I was not surprised that he tried to smear Cal by selectively disclosing facts and selectively editing the interview he did with him. That’s par for the course with the MSM. What did surprise me was just how open Moyers was about his use of his journalism as a political tool to benefit liberal causes. In a recent ISA newsletter (not yet online, unfortunately), Cal writes (EXCERPTS):

The bias of Moyers’s program is not
surprising.
He forthrightly told me before our interviews that he, as a
liberal Democrat, hoped to use this program to divide the evangelical
vote and return control of Congress to the Democrats in November’s
elections.
The timing of the program’s release, therefore, is not
surprising.

The PBS program aired Wednesday, October 11. The full program, which included excerpts from an interview Moyers did with yours truly, can be viewed on PBS’s web site; the transcript is also available, as is the full transcript of his interview with me. Comparing the full transcript of his interview with me with what actually got into the program is an education in how to misrepresent someone by editing his on-camera comments.

 

What kind of selective presentation of information did Moyers make?

While Moyers mentioned that some think tanks that oppose the popular view receive some funding from fossil fuel industry sources (and, by the way, he did not mention that I received no compensation for my association with the Acton Institute or any other think tank–he just let the association of ideas do its job of making viewers think my views are bought off), he did not mention that the Evangelical Climate Initiative’s initial funding was a $475,000 grant from the Hewlett Foundation, which is a major supporter of abortion as a method of population control around the world, or the reasons why Hewlett links those concerns with global warming concerns.

[H]e left the appearance that this lonely little professor of historical theology and social ethics [Beisner] holds this view, along with a handful of contrarian scientists, all bought off by industry money, when in fact, as we document in our “Call to Truth,” the scientific community is quite divided on the issue.

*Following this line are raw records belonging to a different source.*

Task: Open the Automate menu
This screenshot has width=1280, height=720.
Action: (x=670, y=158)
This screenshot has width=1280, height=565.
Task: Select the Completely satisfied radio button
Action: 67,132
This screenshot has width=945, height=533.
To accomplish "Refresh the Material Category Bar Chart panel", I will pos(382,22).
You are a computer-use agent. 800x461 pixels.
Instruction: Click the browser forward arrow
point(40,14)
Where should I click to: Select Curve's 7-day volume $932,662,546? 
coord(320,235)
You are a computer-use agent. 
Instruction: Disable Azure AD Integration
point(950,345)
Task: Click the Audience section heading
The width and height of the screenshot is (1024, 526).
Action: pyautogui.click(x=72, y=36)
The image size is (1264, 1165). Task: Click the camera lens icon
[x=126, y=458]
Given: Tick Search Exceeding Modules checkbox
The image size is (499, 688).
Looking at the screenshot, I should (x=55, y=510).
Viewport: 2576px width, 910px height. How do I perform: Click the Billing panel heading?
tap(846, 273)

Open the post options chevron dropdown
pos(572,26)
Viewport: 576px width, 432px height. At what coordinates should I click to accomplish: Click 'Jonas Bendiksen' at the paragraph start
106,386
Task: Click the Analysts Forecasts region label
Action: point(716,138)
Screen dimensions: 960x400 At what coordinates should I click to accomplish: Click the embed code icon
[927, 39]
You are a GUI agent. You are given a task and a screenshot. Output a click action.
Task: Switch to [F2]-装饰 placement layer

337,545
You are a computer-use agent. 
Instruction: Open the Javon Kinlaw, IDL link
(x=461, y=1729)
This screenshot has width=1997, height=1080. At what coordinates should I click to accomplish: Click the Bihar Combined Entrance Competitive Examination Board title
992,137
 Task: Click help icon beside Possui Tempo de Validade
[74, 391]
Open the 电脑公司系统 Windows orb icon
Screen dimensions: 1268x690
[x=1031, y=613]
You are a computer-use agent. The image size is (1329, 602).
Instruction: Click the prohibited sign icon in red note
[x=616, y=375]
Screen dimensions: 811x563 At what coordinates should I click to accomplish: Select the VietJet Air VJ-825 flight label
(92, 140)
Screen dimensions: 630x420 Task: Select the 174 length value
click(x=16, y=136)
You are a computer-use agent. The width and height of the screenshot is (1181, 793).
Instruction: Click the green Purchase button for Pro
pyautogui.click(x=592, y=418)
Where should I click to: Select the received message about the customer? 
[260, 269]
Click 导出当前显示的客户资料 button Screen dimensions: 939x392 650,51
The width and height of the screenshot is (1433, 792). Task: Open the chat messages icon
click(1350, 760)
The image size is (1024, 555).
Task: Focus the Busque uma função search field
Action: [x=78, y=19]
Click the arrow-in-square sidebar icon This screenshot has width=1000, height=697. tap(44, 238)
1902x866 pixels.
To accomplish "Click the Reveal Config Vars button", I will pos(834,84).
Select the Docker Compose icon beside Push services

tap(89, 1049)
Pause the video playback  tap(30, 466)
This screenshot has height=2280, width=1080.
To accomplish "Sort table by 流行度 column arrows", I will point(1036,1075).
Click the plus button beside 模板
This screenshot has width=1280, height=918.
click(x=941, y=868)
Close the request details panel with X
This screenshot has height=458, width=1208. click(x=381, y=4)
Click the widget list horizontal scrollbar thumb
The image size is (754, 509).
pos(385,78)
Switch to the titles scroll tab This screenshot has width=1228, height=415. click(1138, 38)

You will also have noticed that Moyers very carefully avoided all discussion of the actual scientific evidence, asserting instead simply that a 2004 study of 928 scientific articles found unanimous consensus in favor of the manmade catastrophic warming hypothesis. What he didn’t tell viewers was that an attempt to replicate that study discovered very significant methodological errors in it that improperly excluded over 90 percent of the relevant literature and that even within the articles the study did survey,

* only 1 percent explicitly endorsed what study author Naomi Oreskes called the “consensus view”;

* 29 percent implicitly accepted it “but mainly focus[ed] on impact assessments of envisaged global climate change”;

* 8 percent focused on “mitigation”;

* 6 percent focused on methodological questions;

* 8 percent dealt “exclusively with paleo-climatological research unrelated to recent climate change”;

* 3 percent “reject[ed] or doubt[ed] the view that human activities are the main drivers of the ‘the [sic] observed warming over the last 50 years’”;

* 4 percent focused “on natural factors of global climate change”; and

* 42 percent did “not include any direct or indirect link or reference to human activities, CO2 or greenhouse gas emissions, let alone anthropogenic forcing of recent climate change.” {Benny J. Peiser, Letter to Science, January 4, 2005, submission ID: 56001.Science Associate Letters Editor Etta Kavanagh eventually decided against publishing the letter, or the shortened version of it provided at her request by Peiser, not because it was flawed but because “the basic points of your letter have already been widely dispersed over the internet” (e-mail from Etta Kavanagh to Benny Peiser, April 13, 2005). Peiser, a scientist at Liverpool John Moores University, replied: “As far as I am aware, neither the details nor the results of my analysis have been cited anywhere. In any case, don’t you feel that SCIENCE has an obligation to your readers to correct manifest errors? After all, these errors continue to be employed by activists, journalists and science organizations . . . . Are you not aware that most observers know only too well that there is absolutely *no* consensus within the scientific community about global warming science?” He went on to cite a survey of “some 500 climatologists [that] found that ‘a quarter of respondents still question whether human activity is responsible for the most recent climatic changes,” and other evidence. Peiser, e-mail to Kavanagh, April 14, 2005. The whole correspondence, including much more evidence of the lack of scientific consensus on anthropogenic global warming, and refutation of some attempts to debunk Peiser’s critique of Oreskes’s study, is online at www.staff.livjm.ac.uk/spsbpeis/Scienceletter.htm.}

When you think the data are on your side, you argue the data. When you don’t, you attack the person. That is what Moyers did, and that is what the supporters of the Evangelical Climate Initiative have done, consistently.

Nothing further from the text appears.